Só que como são gestores responsáveis, os islandeses já sabem que não basta construir estruturas e que o que move qualquer projeto – seja de nação, seja numa modalidade esportiva – são as pessoas. Assim, investiram pesadamente, como diz o documentário sobre a classificação da Islândia para Eurocopa 2016, cujo vídeo está abaixo, na formação de um batalhão de treinadores.
Para se ter uma ideia, em 2016 haviam formado 600 novos treinadores, que representa um treinador para cada 550 habitantes. Na Inglaterra, para se ter uma noção comparativa, essa proporção de é 1 para 11 mil. Ou seja, como já discuti quando falei do sucesso da Alemanha na Copa de 2014, a solução, além de sistêmica, privilegia o desenvolvimento daqueles que serão os responsáveis pela formação dos talentos.
O segundo treinador, Heimir Hallgrímsson, que também é dentista se preparou para a função: está há 4 anos na equipe principal, mas antes, passou 5 anos treinando o time feminino e 5 anos treinando as categorias de base. Após a Eurocopa ele assumirá a função de técnico principal.
Hallgrimsson exalta a maneira como os islandeses se envolveram com o futebol: “O que é fantástico sobre essa equipe é que eles mudaram os outros ao redor deles, que começaram a usar a camisa da seleção e a cantar o hino nacional”. Ou seja, de alguma forma conseguiram o compromisso de todos, cada um contribuindo da sua melhor maneira.
Se pararmos para pensar, foi exatamente o mesmo processo observado na revolução educacional da Coreia do Sul e também de outros países como China e Finlândia. O investimento vai, basicamente, para dois lugares: crianças e professores (no futebol, treinadores). Além disso, consegue-se o compromisso de todos. No caso desses países, o compromisso da comunidade em torno das escolas e também da sociedade como um todo.
Duglegur e o tripé do sucesso
Então, resumindo, o desenvolvimento de um projeto que envolva a transformação de uma situação que parece estar perdida se pauta pelo seguinte tripé:
- Investimento na base – A pressa pelo resultado é substituída pela pressa em investir no lugar certo, ou seja, nas crianças.

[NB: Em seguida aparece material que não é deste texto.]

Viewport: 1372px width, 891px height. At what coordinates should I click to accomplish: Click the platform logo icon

O foco é o longo prazo e a preocupação dos governantes ou líderes é apenas com o sucesso do projeto e não com a manutenção do poder.

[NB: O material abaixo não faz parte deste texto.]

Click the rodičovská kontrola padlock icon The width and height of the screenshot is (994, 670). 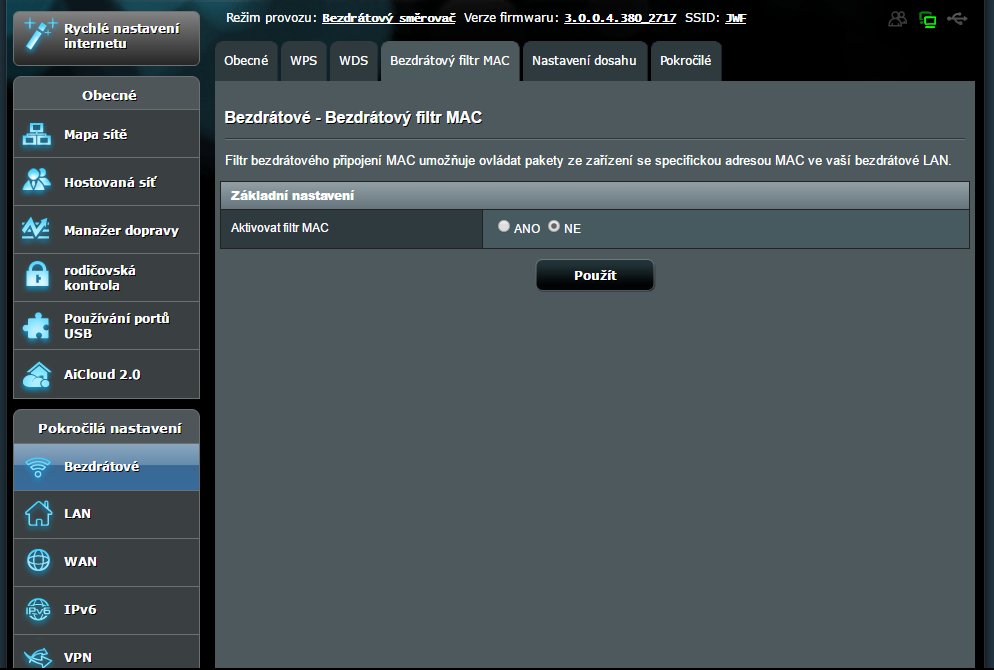click(x=37, y=277)
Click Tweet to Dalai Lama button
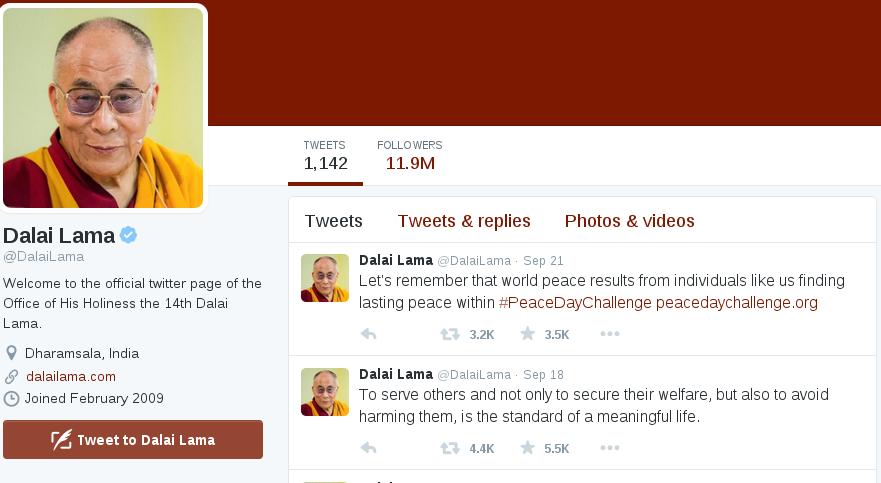The height and width of the screenshot is (483, 881). pos(133,440)
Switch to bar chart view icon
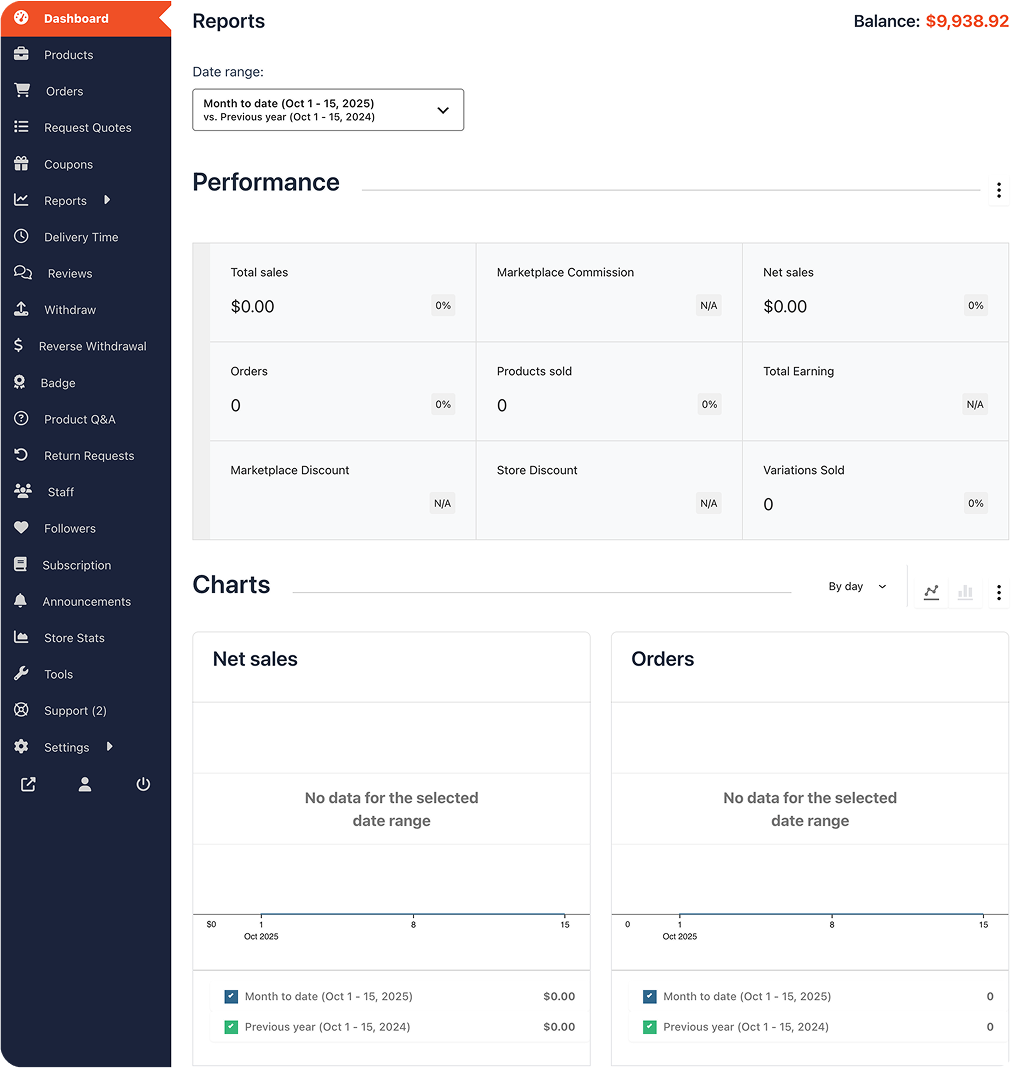The height and width of the screenshot is (1068, 1016). coord(965,592)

- Formação de professores/treinadores – Mais do que em estrutura física, os investimentos devem ser feitos nas pessoas. Não é possível desenvolver o potencial das crianças sem profissionais preparados. A preocupação dos governantes ou líderes é com a qualidade de quem é formado e nas condições para que esses profissionais possam atuar plenamente, e não apenas com índices quantitativos vagos.
- Compromisso de todos – a competência está em desenvolver um senso de que esse é o caminho certo. Pouco a pouco, as pessoas se engajam e defendem o projeto como se fosse delas (e de fato passa a ser). A preocupação dos governantes e líderes é com a melhora da condição de forma geral e não com os privilégios de uns poucos amigos ou com o reconhecimento individual.
Os islandeses possuem até uma palavra de difícil tradução para representar o que fizeram no futebol (e se for pensar, no país inteiro, pois se reconstruíram após praticamente quebrarem, em 2008. E como digo e repito, o futebol é só um estrato da sociedade). A palavra é essa que está no título: Duglegur.
Duglegur quer dizer algo como ‘diligente’ ou ‘trabalho duro’. Mas também pode significar ‘durável’, ‘vigoroso’ ou simplesmente ‘bem feito’ (na conotação positiva, claro).
Duglegur porque reconhece que não há soluções mágicas e, em um dado momento, é hora de arregaçar as mangas, trabalhar duro, parar de reclamar e começar a fazer. Não é problema de outro, não é problema das gerações futuras. Duglegur por que se volta ao longo prazo, em busca de soluções duráveis, com muito vigor. E duglegur, porque com o compromisso de todos (muito mais do que num mero slogan) mostra que dá para fazer bem feito.